> **TASK**
Each line from the one that holds "Given: Like Hesam Qaydi's reply with 47 likes" to the end of the records is to be retyped exactly. Pictures are not part of the copy.

(Extracted records)
---*---

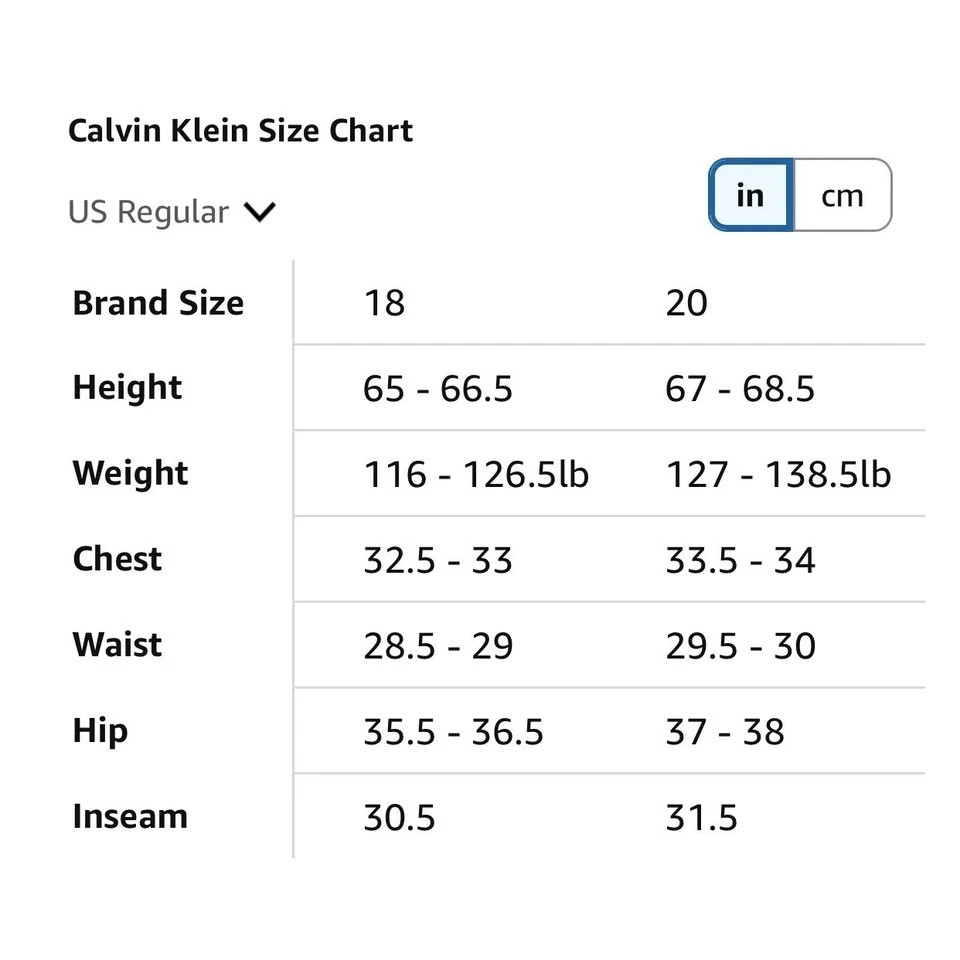This screenshot has width=960, height=960.
Task: Select the Weight row label
Action: (130, 474)
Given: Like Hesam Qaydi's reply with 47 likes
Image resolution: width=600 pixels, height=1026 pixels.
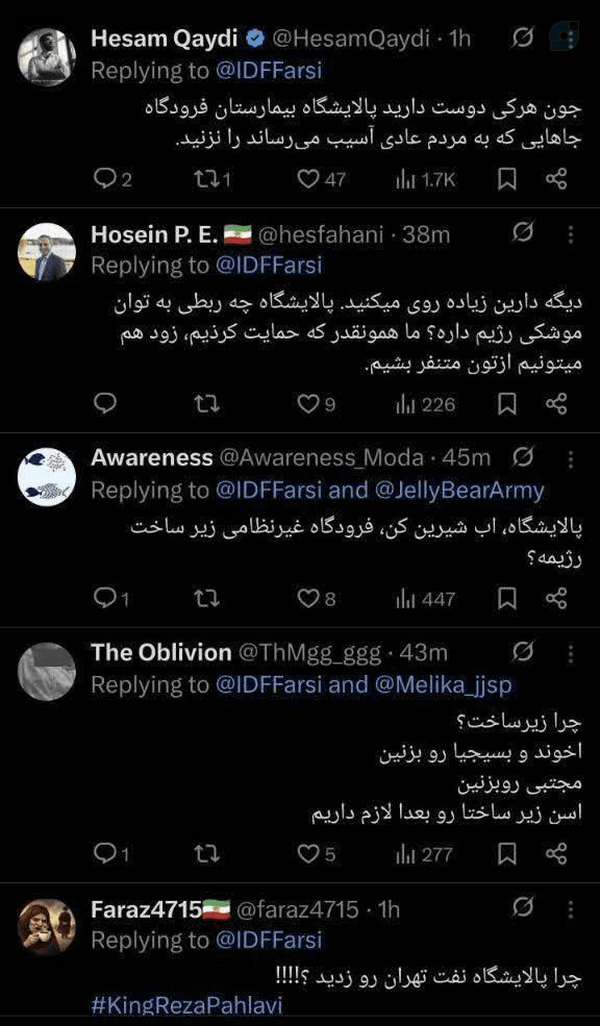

---*---

> **SOLUTION FOR THIS PROBLEM**
Given: Like Hesam Qaydi's reply with 47 likes
Image resolution: width=600 pixels, height=1026 pixels.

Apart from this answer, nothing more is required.